Most concept prototypes are mock-ups, since often the feedback being looked for (size, weight, overall interactions) can be obtained without the time and expense of functional components.
Mature prototypes are generally produced using entirely off the shelf (MP-Mass Produced) components purchased through resellers, or are custom assembled by the design team (such as a prototype electronics breadboard). In the case of something as ubiquitous as a rubber push button, purchasing a 99 cent calculator for parts (repurposing) often beats the retail pricing of component resellers in small volumes.

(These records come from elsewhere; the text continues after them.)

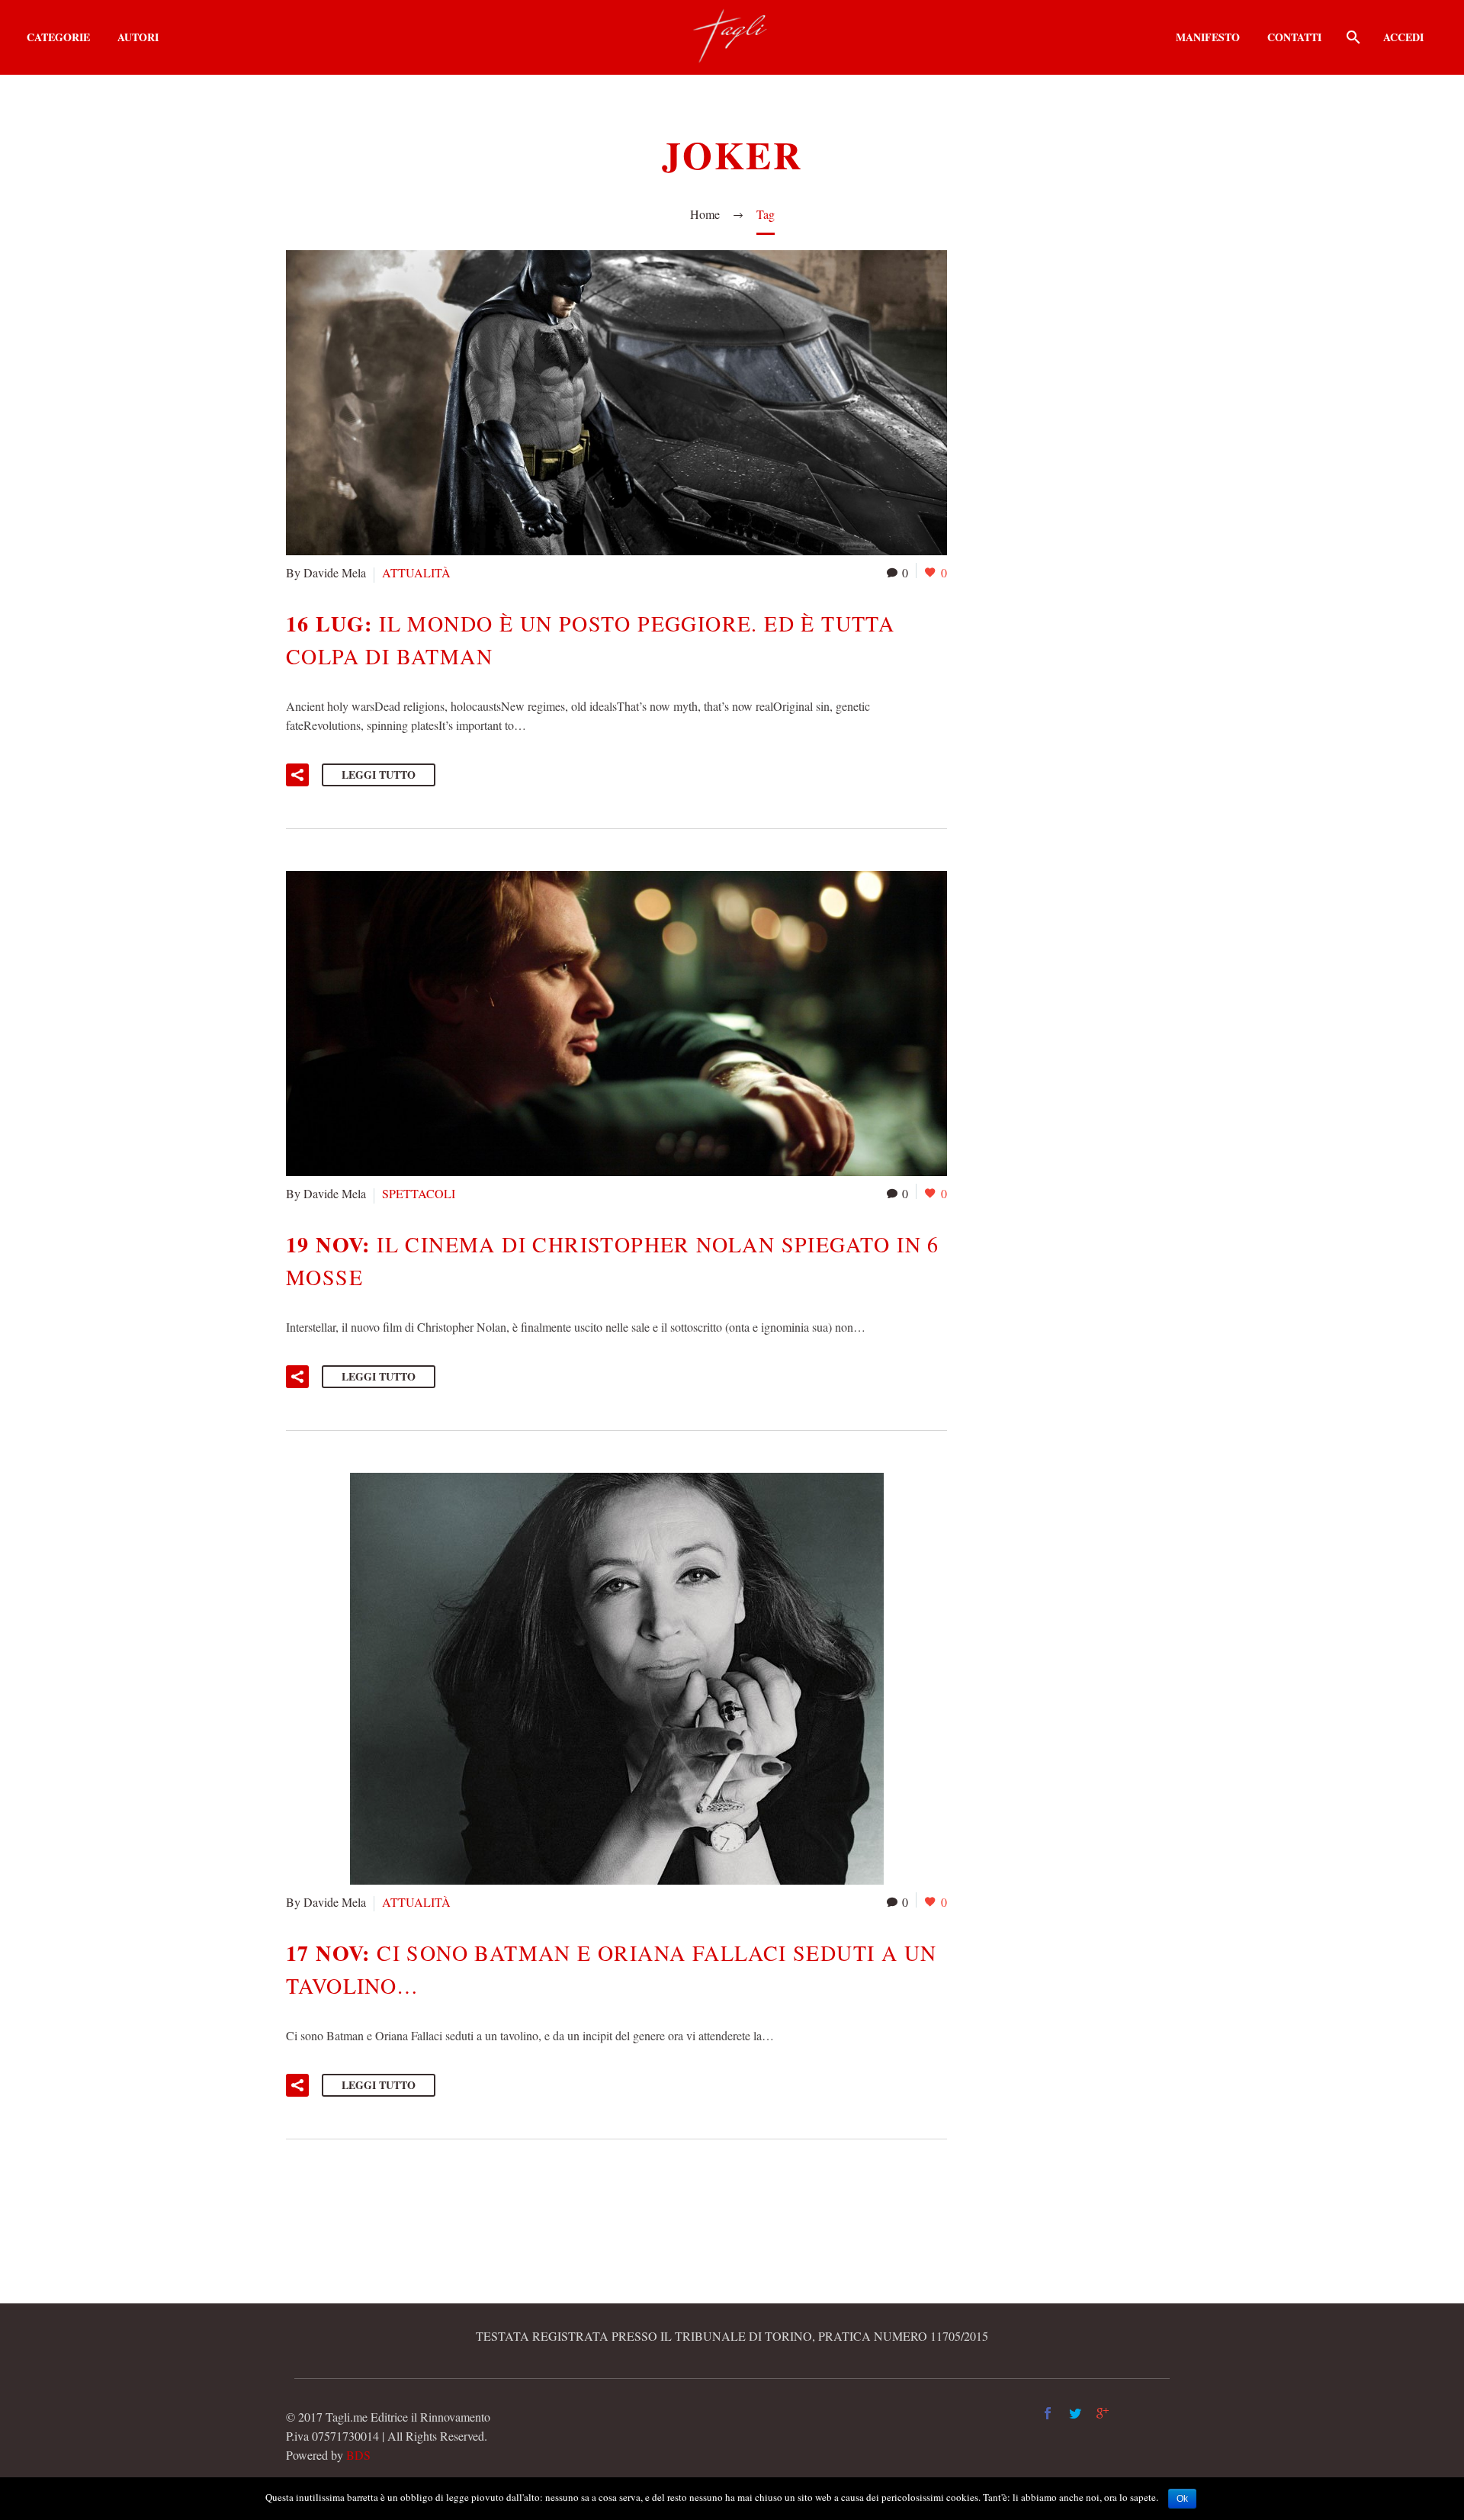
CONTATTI (1294, 37)
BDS (358, 2455)
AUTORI (138, 37)
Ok (1182, 2498)
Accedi (1403, 37)
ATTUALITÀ (416, 572)
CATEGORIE (58, 37)
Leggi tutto (379, 775)
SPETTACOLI (418, 1193)
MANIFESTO (1208, 37)
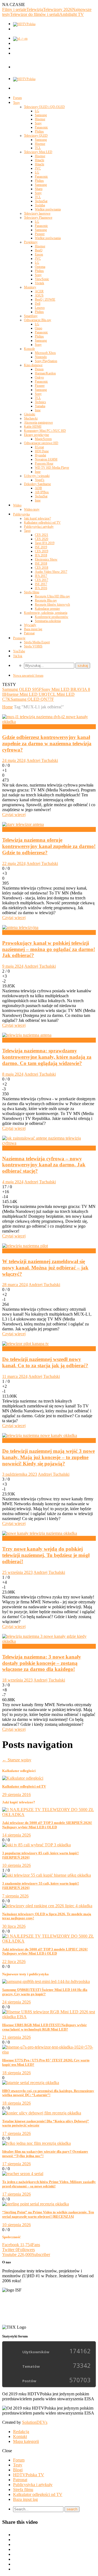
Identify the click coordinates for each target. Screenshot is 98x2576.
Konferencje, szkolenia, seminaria (45, 613)
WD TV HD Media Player (52, 468)
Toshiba (40, 205)
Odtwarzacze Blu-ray (37, 320)
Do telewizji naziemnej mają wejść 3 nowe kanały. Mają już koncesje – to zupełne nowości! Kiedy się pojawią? (48, 1457)
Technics (40, 402)
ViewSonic (42, 279)
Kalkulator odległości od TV (42, 522)
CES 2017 (41, 580)
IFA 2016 (41, 588)
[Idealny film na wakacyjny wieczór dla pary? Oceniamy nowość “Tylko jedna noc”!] (36, 2143)
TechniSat (41, 201)
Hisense (40, 119)
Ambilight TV (71, 14)
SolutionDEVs (34, 2422)
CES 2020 (41, 539)
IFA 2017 (41, 576)
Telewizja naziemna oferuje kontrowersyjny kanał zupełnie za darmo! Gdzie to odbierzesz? (49, 846)
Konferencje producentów (51, 617)
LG (37, 111)
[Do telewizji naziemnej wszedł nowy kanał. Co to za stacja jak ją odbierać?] (25, 1343)
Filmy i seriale (14, 9)
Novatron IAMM (46, 459)
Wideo (17, 505)
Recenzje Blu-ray (46, 600)
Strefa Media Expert (37, 642)
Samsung (41, 115)
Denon (39, 369)
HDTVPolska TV (28, 2474)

The components most critical to achieving engineering and clinical functions start appearing as custom, small batch run parts during engineering unit builds. These are exceedingly early units with minimal cost optimization to meet the final product price needs for commercial launch.
When units being used to generate regulatory submission data, (V&V Testing, Pivotal Clinical Trials) prototype fabrication methods (such as 3D printing and hand assembled electronic boards) give way to controlled processes that can meet the performance and documentation requirements. While the intention of this phase is to prove the clinical efficacy and safety of the final product to be sold on the market, small changes (such as custom buttons or color changes to better match company branding) are frequently made before the product actually goes to market.

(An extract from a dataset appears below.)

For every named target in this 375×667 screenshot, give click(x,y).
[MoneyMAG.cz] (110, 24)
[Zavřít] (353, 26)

Assuming a successful launch and growing demand, many device companies undergo resourcing projects to drive down costs after the product demonstrates commercial viability. This may include redesigning certain parts to reduce their manufacturing costs, replacing a mass-produced part with a custom one to reduce a failure risk, or simply seeking out a larger scale partner capable of meeting the larger volumes.
The emphasis on limiting risk in medical can give early decisions in methods, materials and partners a long, long legacy. A design that completes clinical trials, but then requires sweeping changes to reach commercial viability, faces the risk of repeating those clinical trials. Building out a bridge across the "messy middle" of manufacturing is not just an engineering team decision, but a critical issue that will help decide the product's eventual success or failure.